Claro, que ainda enfrentamos muitos problemas e discriminações e desigualdades, mas pouco a pouco estamos fazendo esta mudança.
Abertura Simples: O aumento da participação das mulheres já é uma luta praticamente ganha, certo? Então, neste momento, quais são as outras barreiras que as mulheres contadoras enfrentam por conta da desigualdade de gênero?
Cláudia Laranja Marranghello: Infelizmente ainda enfrentamos o machismo, mas não só de homens, mas das próprias mulheres. Eu ainda chego em reuniões e ambos os sexos me questionam… “Nossa, eu achei que tu eras uma pessoa diferente de óculos grossos etc…”
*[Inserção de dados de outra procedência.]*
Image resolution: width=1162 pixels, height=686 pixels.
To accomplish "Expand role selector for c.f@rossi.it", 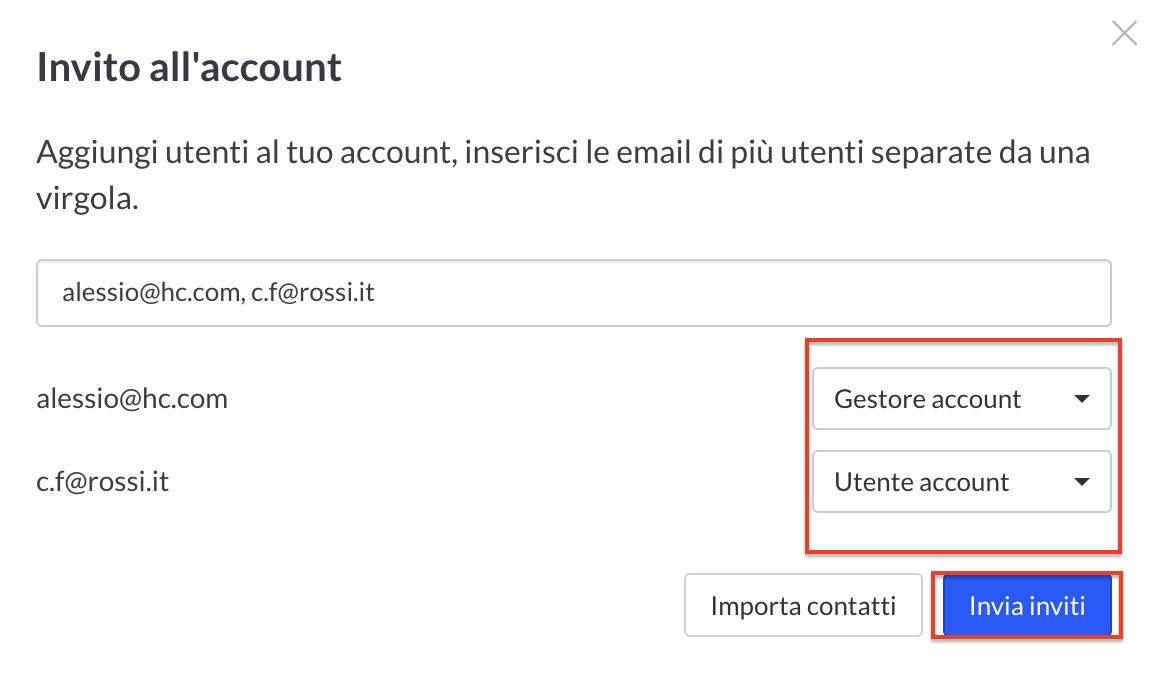I will coord(961,482).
Além disso, ainda enfrentamos a problemática da maior dádiva que possuímos que é de ‘dar à luz’, então na hora da contratação ainda somos discriminadas, pelas possíveis ausências que teremos por causa dos filhos, principalmente na área de auditoria, que tem demanda de muitas viagens.
Abertura Simples: Segundo o IBGE, as mulheres trabalham, em média, 10,4 horas a mais que os homens. Ou seja, elas acabam lidando com dupla, às vezes, tripla jornada de trabalho. O desafio é encarado por mulheres de diversas profissões. Isso também é um problema para as contadoras?
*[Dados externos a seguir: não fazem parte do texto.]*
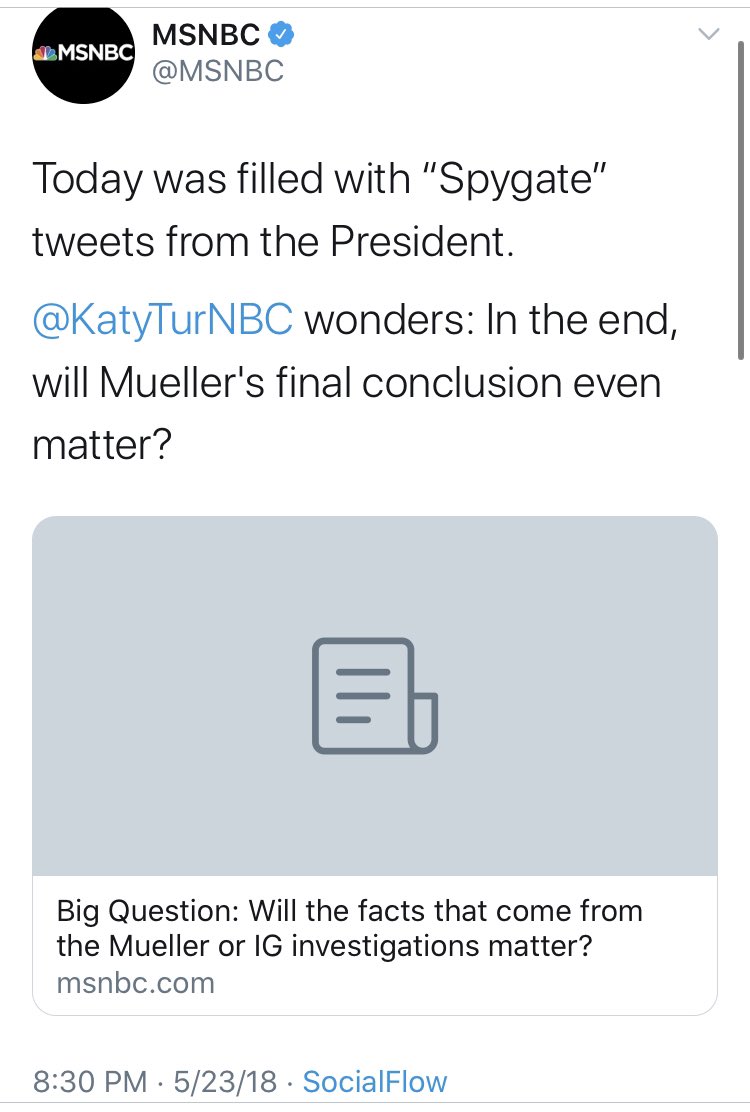The image size is (750, 1112).
Task: Click the 8:30 PM timestamp
Action: (90, 1082)
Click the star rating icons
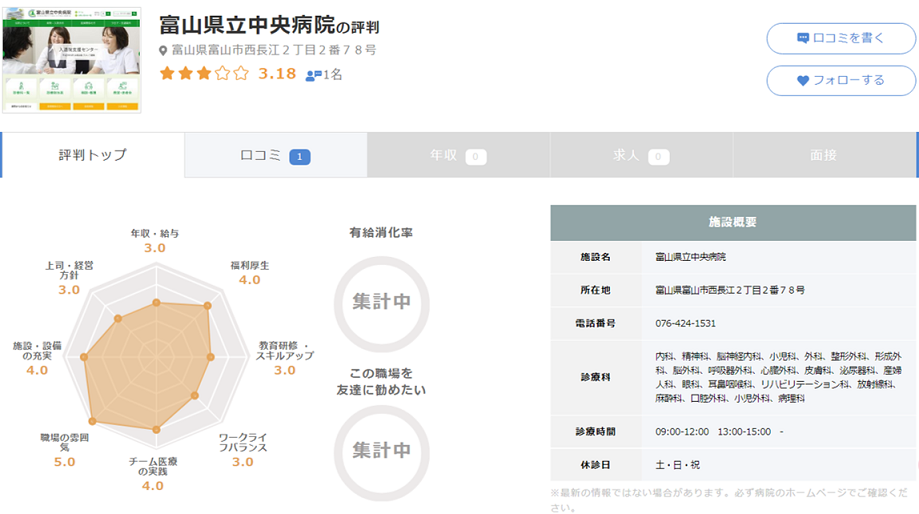Image resolution: width=919 pixels, height=514 pixels. point(203,74)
Cláudia Laranja Marranghello: Sim, mas hoje a gente tem a opção de ter um companheiro moderno, ou seja, teremos tripla jornada sim, mas com alguém com quem podemos dividir as tarefas.
Há homens ainda que não têm esta consciência, mas hoje a mulher tem a opção de perceber que este convívio é prejudicial a ela. Antigamente, a gente tinha que ficar com o marido até o final até porque ele que nos sustentava. Agora não temos mais essas barreiras, então nos dias de hoje é inaceitável tal prática.
Abertura Simples: Em relação às mulheres em cargos de liderança no setor de contabilidade, há algum tipo de pesquisa ou estudo que apresenta um panorama? Caso não, como você observa o cenário?
Cláudia Laranja Marranghello: Não tenho conhecimento sobre algum estudo específico, mas observo que este cenário para a contabilidade ainda é muito masculino, principalmente no nível de liderança.
Cenário muito ruim ainda para nós mulheres, diferente do judiciário que hoje já é uma realidade contar com mais juízas e desembargadoras no mercado, mas na maioria das empresas que tenho conhecimento, a liderança na parte da gestação da governança corporativa ainda masculina.
Abertura Simples: Quais recomendações você poderia compartilhar com as contadoras?
Cláudia Laranja Marranghello: Recomendo a educação continuada, pois a preparação é o melhor caminho para a mulher. Além disso, é importante não seguirmos os passos dos homens, ou seja, não agirmos como os homens.
Não acho legal, por exemplo, em um processo seletivo da área, só por sermos mulheres, aceitarmos somente o sexo feminino, no intuito de dar uma lição nos homens. A seleção tem que vir de forma natural, e que vença a melhor qualificação.
Queremos buscar o nosso espaço no mercado, mas sem esquecer que somos mulheres e não podemos deixar nossa essência. A mulher é conhecida por ser mais atenta, minuciosa e ser multitarefa, mas muitas vezes queremos tanto nos igualar aos homens que acabamos perdendo estas nossas qualidades diferenciais. Por isso, fica a dica.